It's a relevant question as we enter the last two weeks of this election, because Mourdock's comments are not isolated.
John P. Avlon
The statement comes from the same rigid ideology behind conservative Missouri Senate candidate Todd Akin's musings in August, when he said women's bodies have the ability to "shut down" pregnancies that result from what he called "legitimate rape."
Mourdock and Akin were both trying to explain their determination to outlaw abortion even in cases of rape and incest, a position consistent with the Republican Party platform, which calls for a constitutional ban on abortion.
Mitt Romney and some other leading Republicans repudiated Akin's comment. But as I pointed out in a CNN column at the time, the problem seemed to lie with the politics and optics rather than underlying policy.
Republicans are desperately trying to close the gender gap with women, and one way to do it is to insist that this election is only about economic issues. But many conservative candidates for Senate harbor deep-seated social conservative views, an absolute opposition to abortion among them. It's a position that vice-presidential nominee Paul Ryan has long held.
Mourdock: People 'twisted' rape comments
Most Americans believe that abortion should be "safe, legal and rare." And a stunning Gallup Poll taken earlier this month in 12 swing states found that 39% of women who are registered voters said that abortion was the most important issue for women in this election. With the Supreme Court likely one vote away from overturning Roe v. Wade -- a goal that Mitt Romney has reaffirmed on the campaign trail -- this issue is real and relevant.

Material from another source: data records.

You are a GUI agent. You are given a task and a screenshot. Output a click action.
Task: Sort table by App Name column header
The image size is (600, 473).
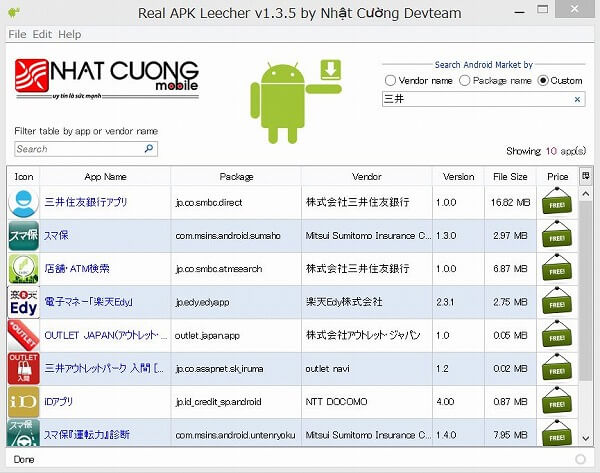pyautogui.click(x=106, y=177)
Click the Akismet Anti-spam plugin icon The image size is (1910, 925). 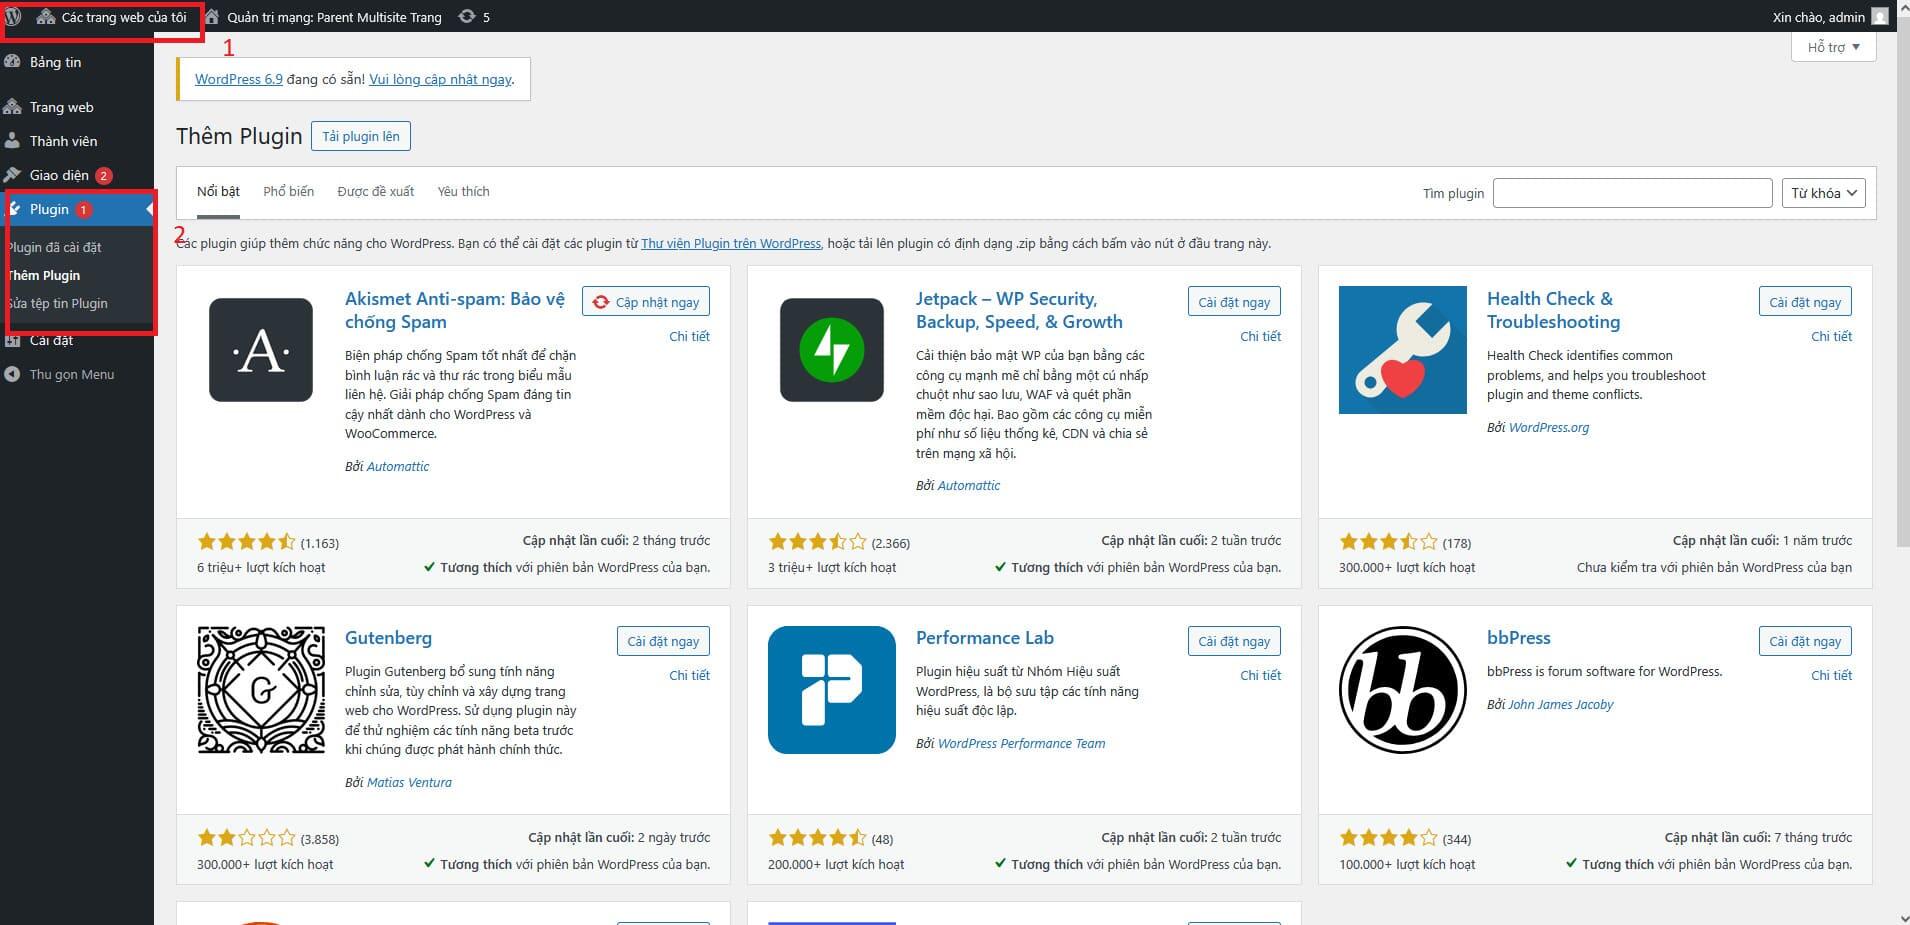tap(260, 350)
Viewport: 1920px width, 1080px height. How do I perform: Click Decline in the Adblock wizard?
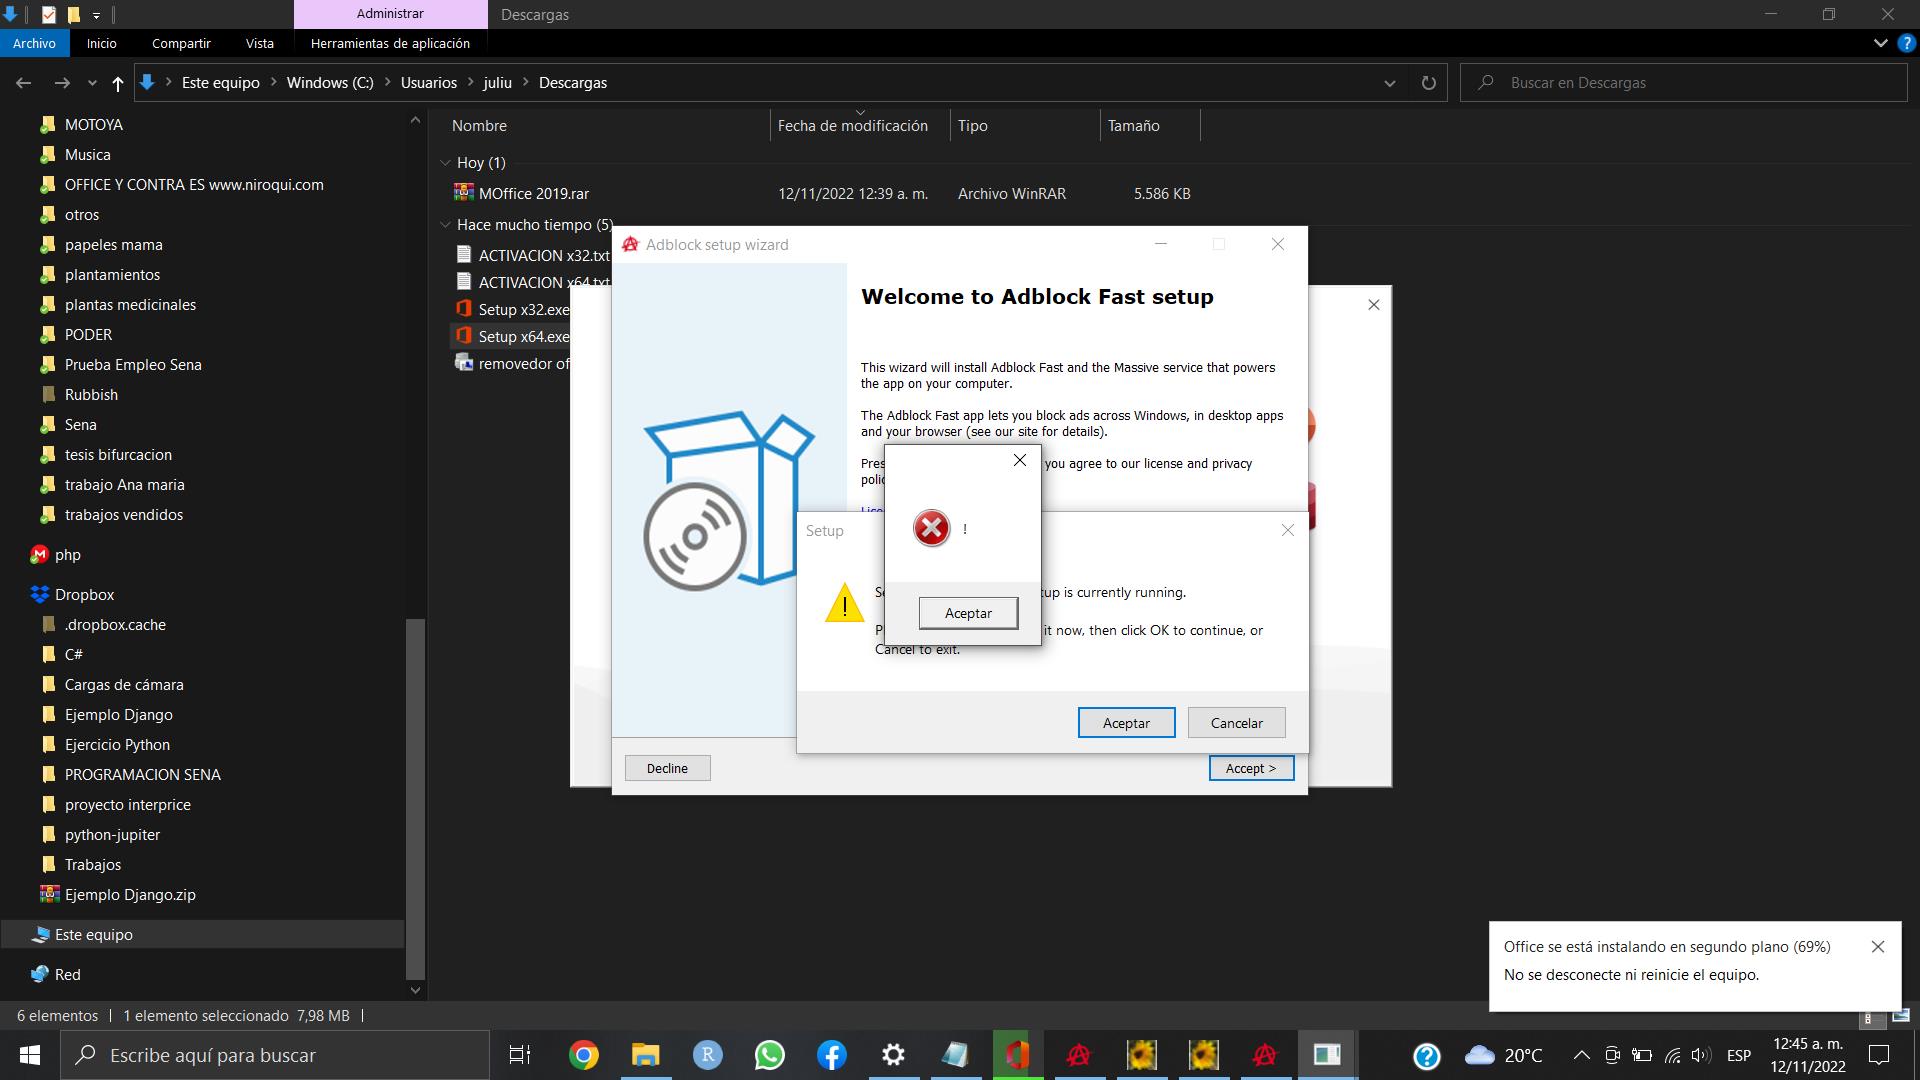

That's why Mourdock's centrist Democrat Senate opponent Joe Donnelly said, "The God I believe in and the God I know most Hoosiers believe in does not intend for rape to happen — ever. ... What Mr. Mourdock said is shocking, and it is stunning that he would be so disrespectful to survivors of rape."
The case against electing a right-wing ideologue like Richard Mourdock to the Senate goes deeper than social issues. When Mourdock took on the senior Senate statesman Dick Lugar in a Republican primary with tea party support, he specifically attacked Lugar's record of bipartisan problem-solving, saying: "The time for collegiality is past ... it's time for confrontation."
That's the kind of change a Tea-vaneglist candidate like Mourdock represents for the U.S. Senate, the Republican Party and the nation -- more hyper-partisan fighting, more absolutism and more religion influencing public policy. There's nothing libertarian about government forcing a woman to carry her rapist's baby to term.
Let's be clear -- Mourdock's attempt to square his religious beliefs with his public policy beliefs is what led to the tortured statement. But what Mourdock said was not a mistake or a misstatement. It's what he truly believes.
Combined with his commitment to be an obstructionist and absolutist in the Senate, instead of a bipartisan problem-solver, it presents a clear choice with national implications because he's the only Senate candidate running for whom Mitt Romney took the time to cut a TV ad.
Indiana voters will get to decide if Mourdock's comments are consistent with their common sense approach to politics and problem-solving. Voters across the nation will need to decide whether they want to empower his extreme vision of politics in Washington over the next four years.
The opinions expressed in this commentary are solely those of John Avlon.